→ **Work order**
Your copy of the data below must be exact and must leave out all pictures.

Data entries
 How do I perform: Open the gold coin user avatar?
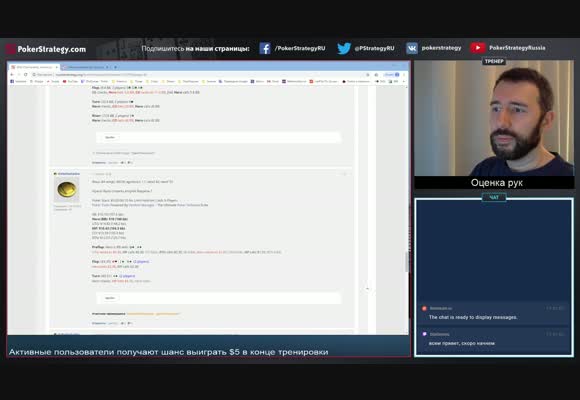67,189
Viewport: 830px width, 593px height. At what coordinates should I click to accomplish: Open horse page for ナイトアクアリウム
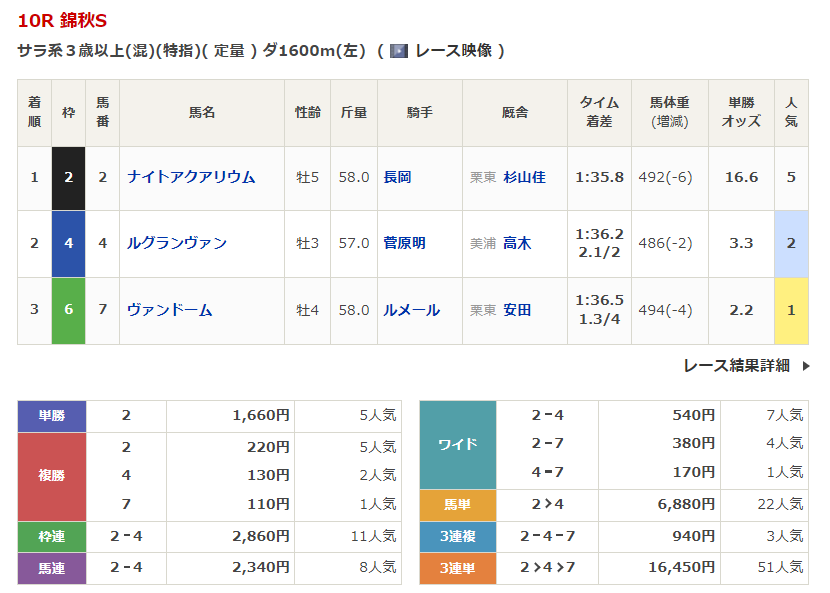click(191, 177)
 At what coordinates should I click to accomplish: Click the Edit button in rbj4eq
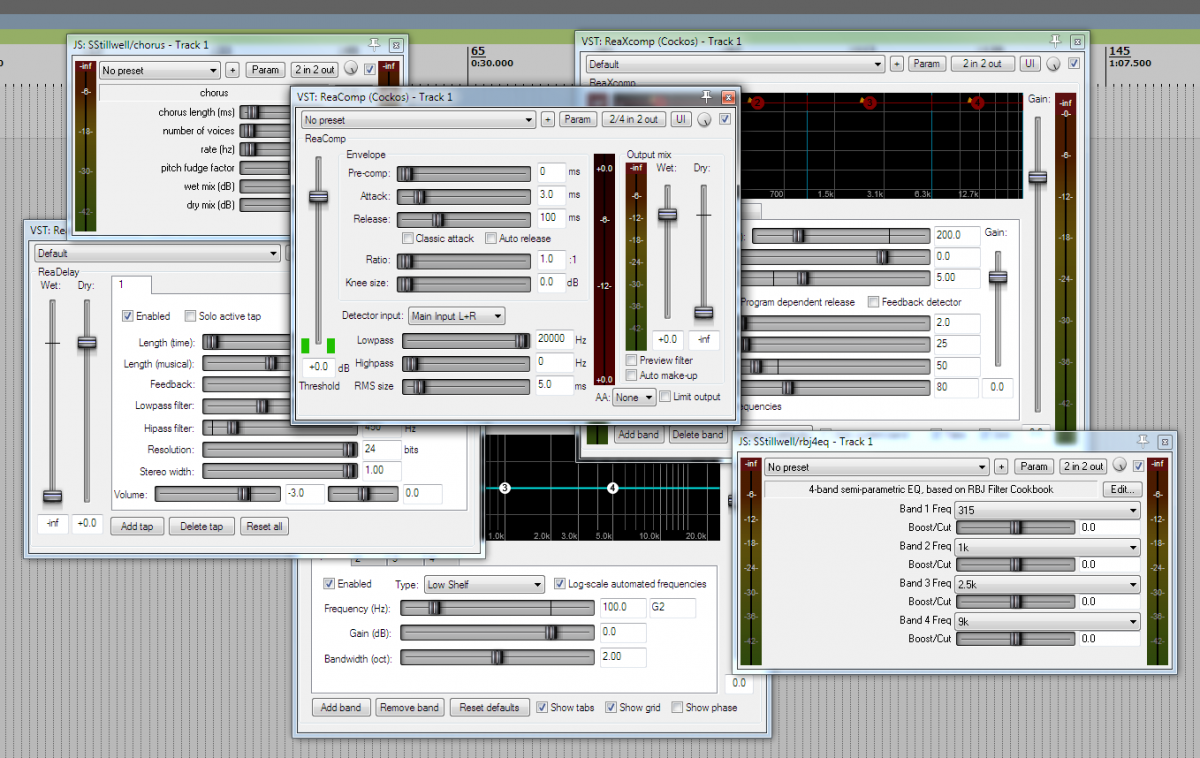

→ **Result for this exercise**
 How do I perform: Open the gold coin user avatar?
67,189
Viewport: 830px width, 593px height. At what coordinates should I click to accomplish: Open horse page for ナイトアクアリウム
click(191, 177)
 At what coordinates should I click to accomplish: Click the Edit button in rbj4eq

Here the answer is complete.